# WHAT NEEDS TO BE DONE
Your answer should be the lines of the data below that contain "with".

Excerpts from a dataset:
■ ■ ■ ■ ■ ■ ■

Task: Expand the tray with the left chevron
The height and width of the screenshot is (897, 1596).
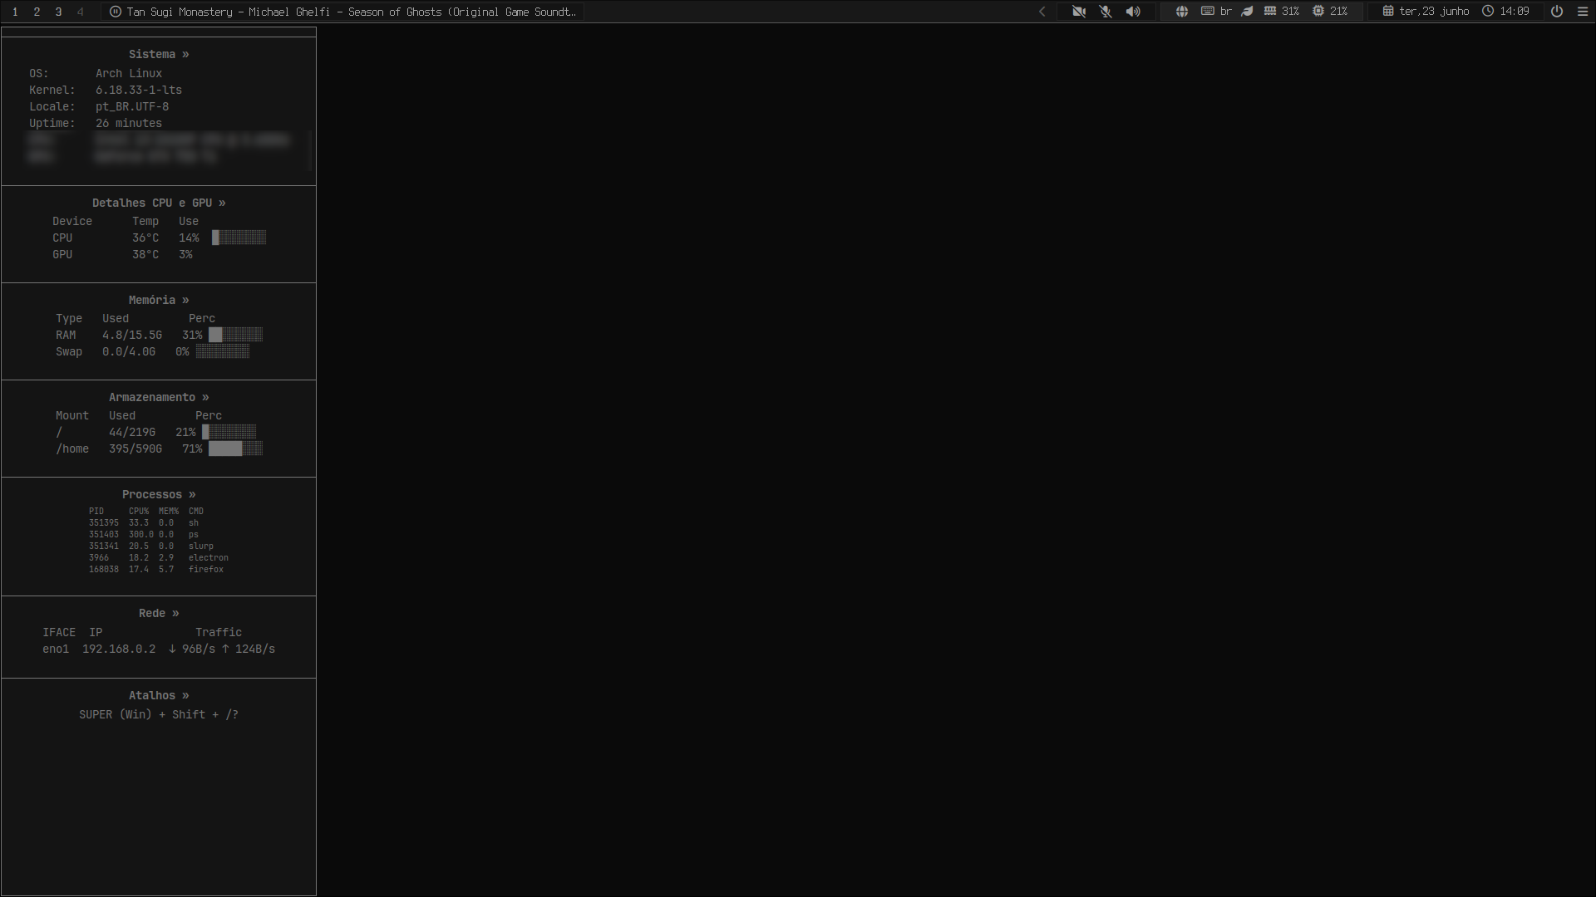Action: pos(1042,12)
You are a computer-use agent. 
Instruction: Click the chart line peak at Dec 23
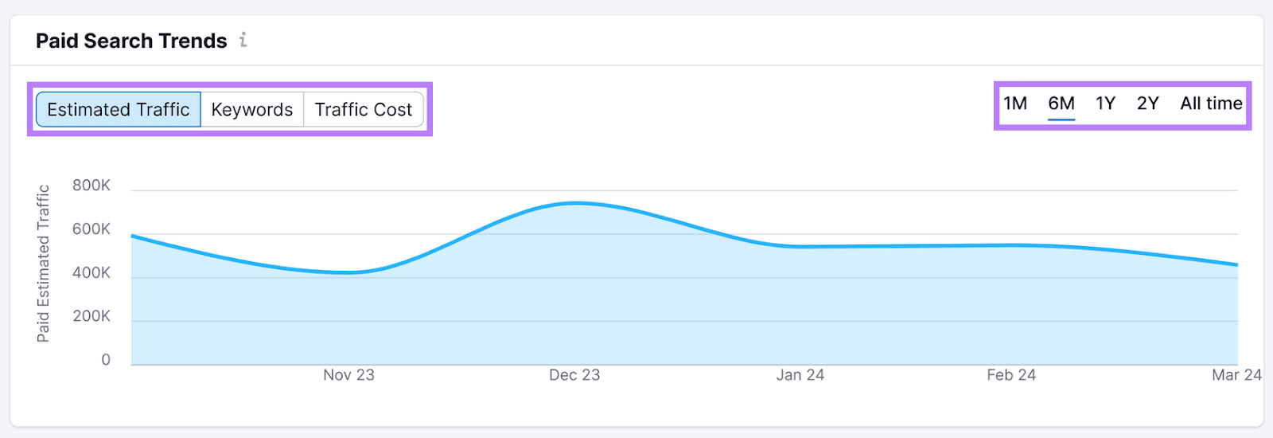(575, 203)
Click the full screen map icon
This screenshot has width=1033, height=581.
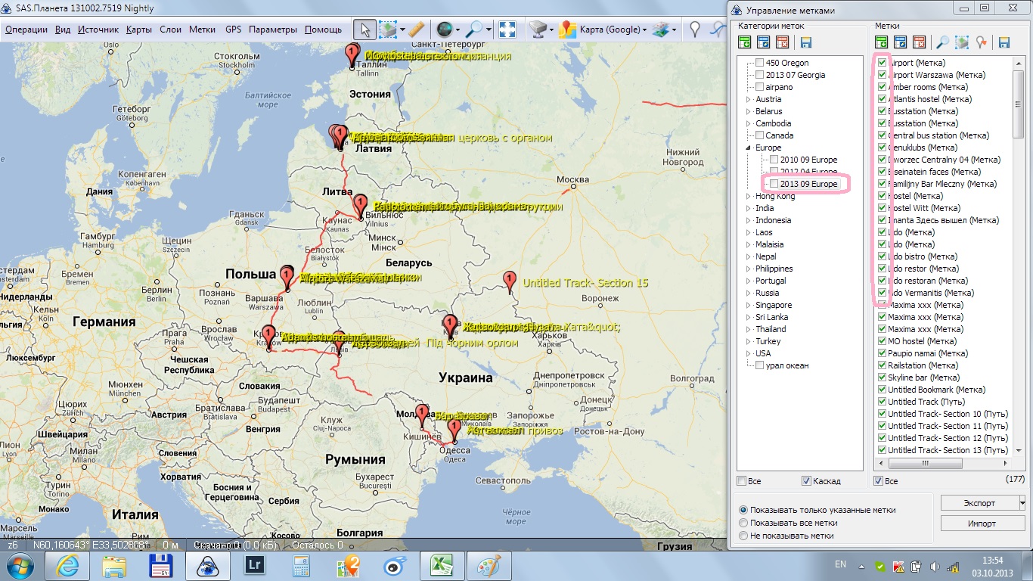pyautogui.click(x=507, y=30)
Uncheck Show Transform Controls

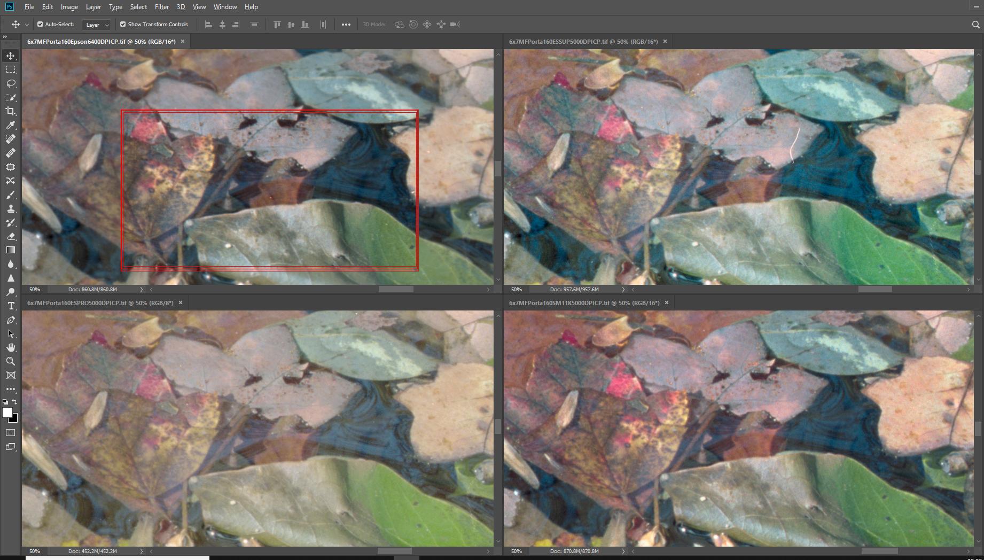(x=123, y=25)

■ ■ ■ ■ ■ ■ ■

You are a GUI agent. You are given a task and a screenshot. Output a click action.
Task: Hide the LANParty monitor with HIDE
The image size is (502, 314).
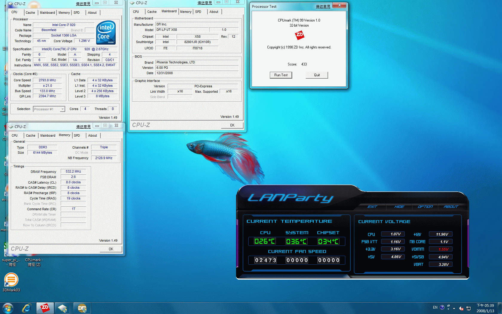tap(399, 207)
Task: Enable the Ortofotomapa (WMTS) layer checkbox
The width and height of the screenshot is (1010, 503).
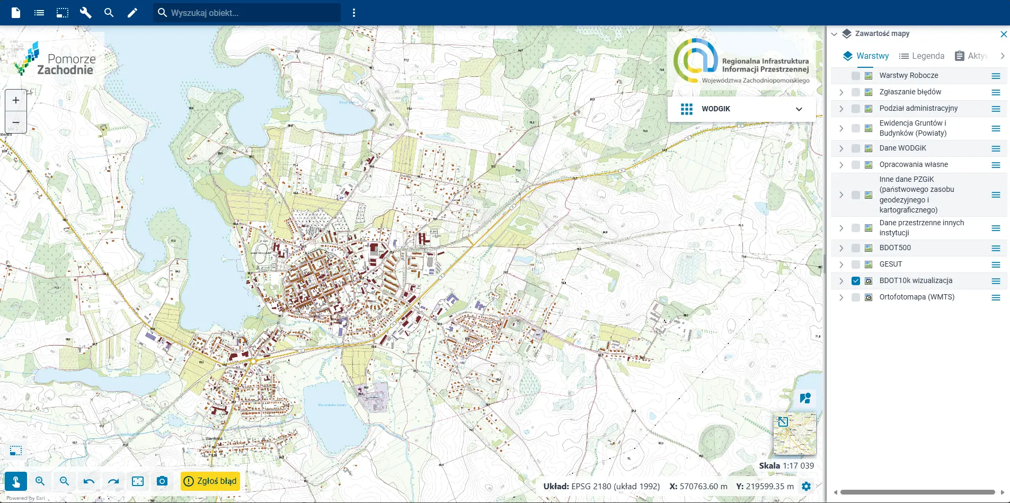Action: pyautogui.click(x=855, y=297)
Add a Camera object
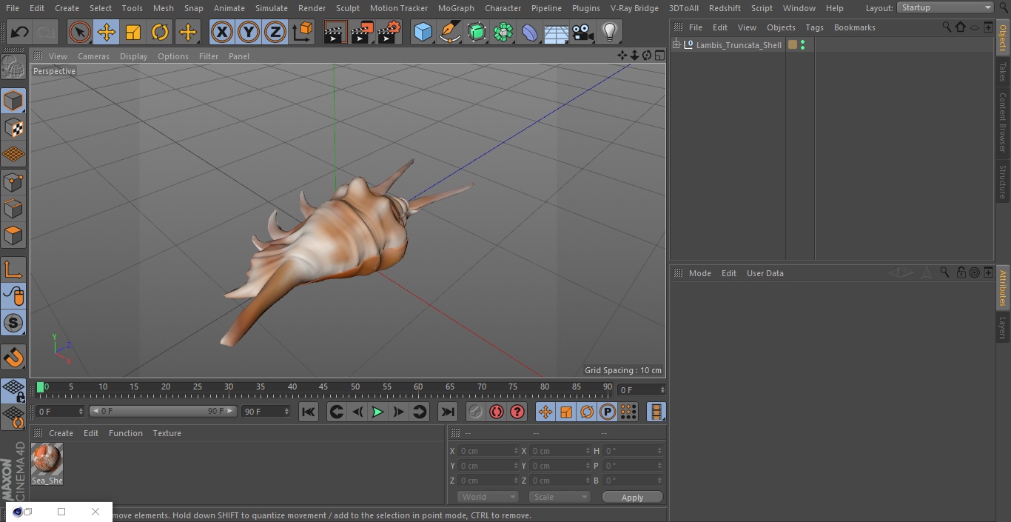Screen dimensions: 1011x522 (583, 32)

■ ■ ■ ■ ■ ■ ■

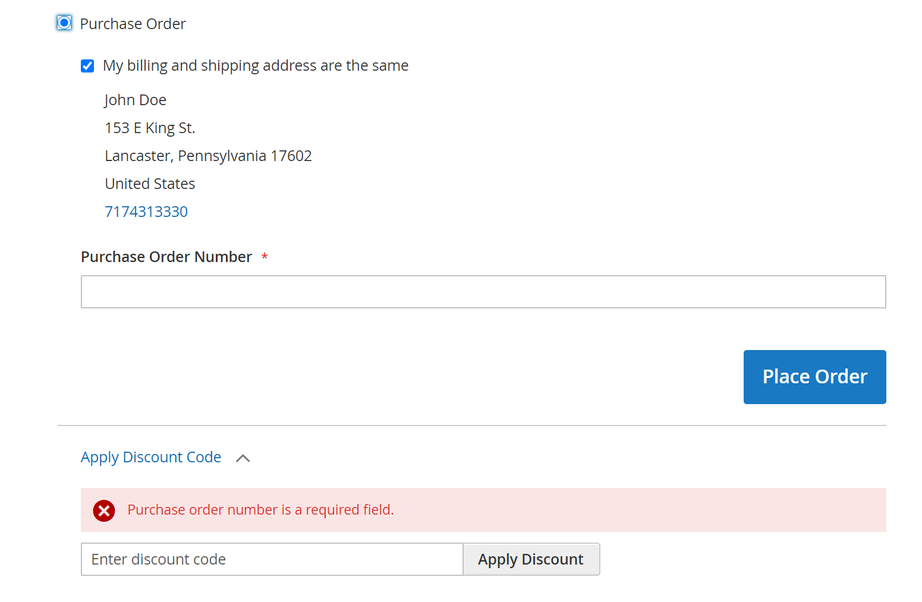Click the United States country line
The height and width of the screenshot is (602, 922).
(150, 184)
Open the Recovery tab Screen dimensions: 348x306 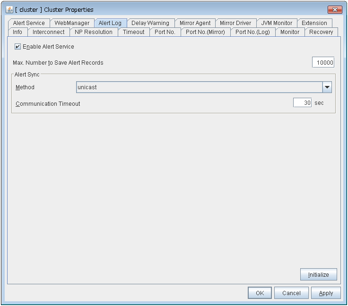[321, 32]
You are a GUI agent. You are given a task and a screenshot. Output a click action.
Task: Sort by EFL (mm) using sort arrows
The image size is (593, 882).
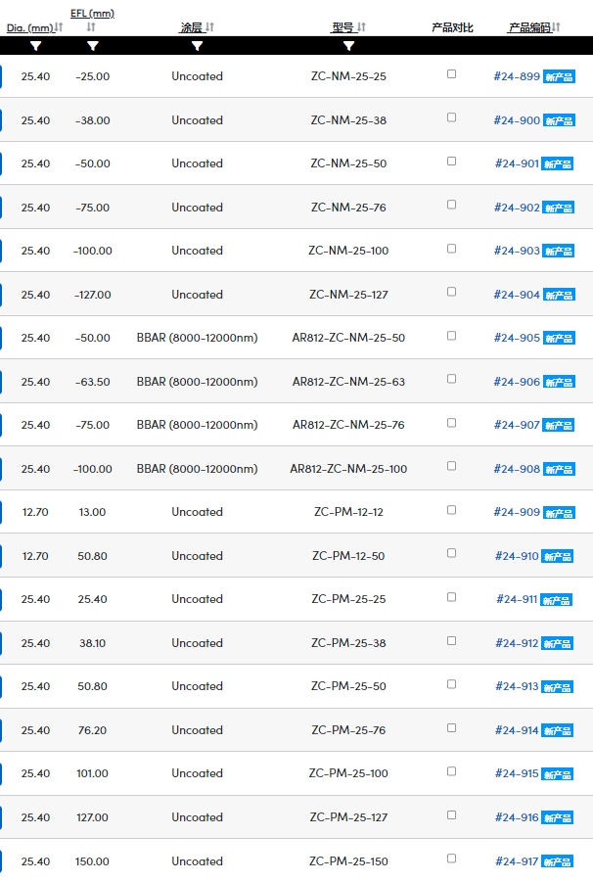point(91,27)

■ ■ ■ ■ ■ ■ ■

# ANSWER
Task: Expand the tray with the left chevron
Task: Hide the LANParty monitor with HIDE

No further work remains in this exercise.